池袋リブロが今年の夏頃に閉店するそうです。
池袋リブロの思い出
私は西武池袋線沿いに住む練馬区民だったので、池袋という地は最大のハレの場でした。
よそいきの服を買う時は西武百貨店。
映画はサンシャイン60通りに乱立する映画館の中のどれか。
(どうでもいいけどずっとシネマ・サンシャインの事を島根サンシャインだと思っていた。
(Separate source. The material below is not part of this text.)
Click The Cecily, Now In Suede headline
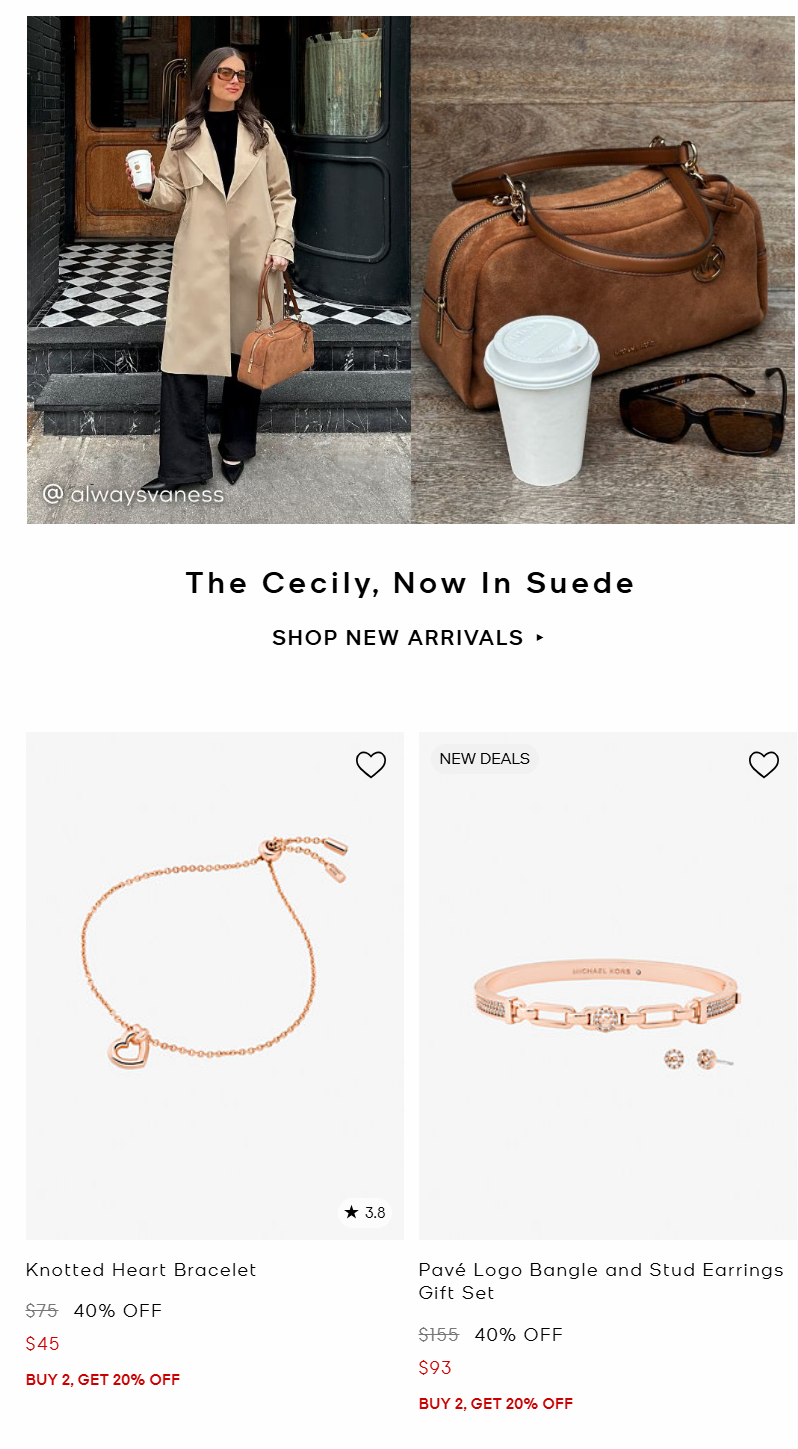 410,583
ゲームセンターの入口に置かれていた競走馬の原寸大模型も今は無くなって寂しいです)
家電は当然ビックカメラ。
甘いのを食べたくなったら母にねだってミルキーウェイへ。
そして、地元の書店に置いてないような本は全てリブロ池袋へ。
これが定番でした。
やがて小学校高学年になって、中学受験の為に四谷大塚の池袋校へ一人で通うようになると、
テストの帰りにぶらーっとリブロへ寄るのが定番でした。
そこで初めて「文化的な大人の空気」に触れた気がします。
西武線池袋駅の地下改札から西武食品街を入ると、リブロへの直通通路があります。
天井が狭い50m位の通路ですが、私はその道が大好きでした。
食品街で売られている点心の匂いが通路には漂っていて、でもそれをリブロの方へ進むとやがて食品街の喧騒と匂いが消えて、コポ、コポコポ・・・・という音が微かに聴こえ始めます。
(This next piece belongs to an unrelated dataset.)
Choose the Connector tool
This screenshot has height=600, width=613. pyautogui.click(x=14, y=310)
薄暗くて天井の低い通路は壁がうねっていて、青いライトがぼんやり灯っていました。
それはまるで、市井の空間から思想の空間へ潜る儀式のように、当時の私には感じられたのです。
「くうねるあそぶ」という呪文のような言葉。
詩の書籍が黒い箱に詰められたような「ぽえむ・ぱろうる」。
今にして思えば、私はどっぷりセゾン文化に浸かって育った子供なのでした。
国立と池袋と大泉学園を繋ぐもの
セゾン文化に染められていた幼い頃、私は練馬区の大泉学園に住んでいました。
そして今は国立にどっぷり浸かっています。
国立と池袋と大泉学園。
この3つの土地に共通するキーワードは「堤一族」です。
西武グループの前身である箱根土地株式会社の堤康次郎は東京商科大学(現在の一橋大学)を中心に据えた「大学町」を作ろうとして、まず大泉に狙いを定めます。
ところが誘致計画は失敗。商科大が移転するはずだった名残を「大泉“学園”」という地名に残して、最終的に堤康次郎は国立の土地に「大学町」を実現させました。
その康次郎の息子が堤清二。又の名を詩人・辻井喬。
西武グループの元代表で、池袋リブロをはじめとするセゾン文化を作った実業家です。
特に何も考えず大泉学園から国立に移った自分ですが、
歴史を調べていくと面白い繋がりが分かるもんだなあ、と思いました。